UI/UX Articles and Interesting Tidbits of the Week

Pedro Canhenha
4 min readMay 12, 2024


Here are some interesting finds on UI/UX of the week!


Design Systems. Another interesting article from The Smashing Magazine, this time courtesy of author Michele Williams, focusing on accessibility, but from the perspective of how to conduct research on this topic. The author highlights the challenges surrounding doing this type of research, including the limitations that Figma presents for instance, but also providing a series of recommendations. Amongst those recommendations are: conducting surveys, testing with an equivalent system, building actual rapid prototypes (leveraging out of box products), using the WoZ methodology (Wizard of Oz testing method), to name but a few. Again, these are strategies meant to include the testing of accessibility in the Design Process itself. Worth reading through. Highlight of the article includes:

“For the prototype artifacts, these can range from low- to high-fidelity. For instance, participants without mobility or vision impairments can use paper-and-pencil sketching or whiteboarding. People with somewhat limited mobility may prefer a tablet-based drawing tool, such as using an Apple pencil with an iPad. Participants with visual impairments may prefer more 3-dimensional tools such as craft supplies, modeling clay, and/or cardboard. Or you may find that simply working on a collaborative online document offers the best accessibility as users can engage with their personalized assistive technology to jot down ideas.”


Wizard of Oz Method in UX. Very illustrative article from Sara Ramaswamy and Maria Rosala, both with the Nielsen Norman Group, focused on the WoZ research method, its applicability and the value it can bring to Product Design Journeys. It’s a method that is particularly applicable when testing concepts such as Chatbots, or products that seek real time data. It provides the tester with the illusion that an operation is actually happening, when in reality, there’s a person or a device built by the Research team which enables that illusion to occur. The article provides recommendations on how to build one of these studies and artifacts that are meant to support it. This article is well worth the read. Highlight of the article includes:

“The Wizard of Oz method is used in moderated usability tests. Like in a traditional moderated usability test, a Wizard of Oz study involves a facilitator and a target user. In addition, you need someone to be “the wizard.” This person will select or create responses from the interface. The Wizard of Oz method is similar to testing paper prototypes (where you might have someone play the role of the computer). However, in the Wizard of Oz method, the design can be digital, and the person generating the system response is not visible to the user.”

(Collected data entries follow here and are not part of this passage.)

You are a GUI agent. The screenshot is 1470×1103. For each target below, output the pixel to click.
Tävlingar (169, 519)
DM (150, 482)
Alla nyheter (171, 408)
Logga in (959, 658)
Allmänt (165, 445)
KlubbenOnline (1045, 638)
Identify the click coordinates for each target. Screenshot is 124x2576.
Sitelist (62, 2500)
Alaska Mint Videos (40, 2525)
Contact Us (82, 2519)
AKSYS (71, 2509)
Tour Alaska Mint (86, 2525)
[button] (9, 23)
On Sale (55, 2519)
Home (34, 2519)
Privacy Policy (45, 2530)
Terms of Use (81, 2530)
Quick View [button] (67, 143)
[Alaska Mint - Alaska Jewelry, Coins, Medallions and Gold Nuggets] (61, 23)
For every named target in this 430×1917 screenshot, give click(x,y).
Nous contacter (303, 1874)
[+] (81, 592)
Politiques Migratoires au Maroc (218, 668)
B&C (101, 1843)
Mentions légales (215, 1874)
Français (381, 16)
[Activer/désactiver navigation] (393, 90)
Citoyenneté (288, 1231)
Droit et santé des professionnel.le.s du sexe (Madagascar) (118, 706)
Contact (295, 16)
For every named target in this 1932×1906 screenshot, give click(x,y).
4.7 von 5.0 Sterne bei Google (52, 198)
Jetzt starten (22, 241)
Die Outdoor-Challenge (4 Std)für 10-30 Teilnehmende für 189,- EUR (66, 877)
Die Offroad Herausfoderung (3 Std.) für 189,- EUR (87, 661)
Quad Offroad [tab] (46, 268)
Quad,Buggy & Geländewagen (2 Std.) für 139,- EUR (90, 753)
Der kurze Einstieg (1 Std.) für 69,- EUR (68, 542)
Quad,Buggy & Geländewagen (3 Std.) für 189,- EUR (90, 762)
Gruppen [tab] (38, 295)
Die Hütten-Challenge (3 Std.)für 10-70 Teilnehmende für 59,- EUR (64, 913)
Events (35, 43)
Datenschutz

Key Technologies Fuelling Chatbot Evolution. Great article from The Next Web and author Juras Jursenas on the topic of the technologies that are empowering the evolution of Chatbots. We’ve previously mentioned in this newsletter the advances surrounding Natural Language Processing, but with Chatbots and RAG (Retrieval Augmented Generation), this has had an impact on how Chatbots and their interactions become more pertinent and relevant based on the prompts provided. Additional thoughts captured from the article include the following: “RAG merges generative AI with information retrieval from external sources on the open web. This approach significantly improves contextual understanding, accuracy, and relevance in AI models. Moreover, information in the RAG system’s knowledge base can be dynamically updated, making them highly adaptable and scalable.” This is fascinating and a confirmation on the evolution of the engines powering these types of artifacts. Well worth reading through. Highlight of the article includes:

“Unfortunately, most current chatbots are limited due to their reliance on static training data. Data outputted by these systems can be obsolete, limiting our ability to gain real-time information for our queries. They also struggle with contextual understanding, inaccuracies, handling complex queries, and limited adaptability to our evolving needs. To overcome these issues, advanced techniques like Retrieval-Augmented Generation (RAG) have emerged. By leveraging various external information sources, including real-time data collected from the open web, RAG systems can augment their knowledge base in real time, providing more accurate and contextually relevant responses to users’ queries to enhance their overall performance and adaptability.”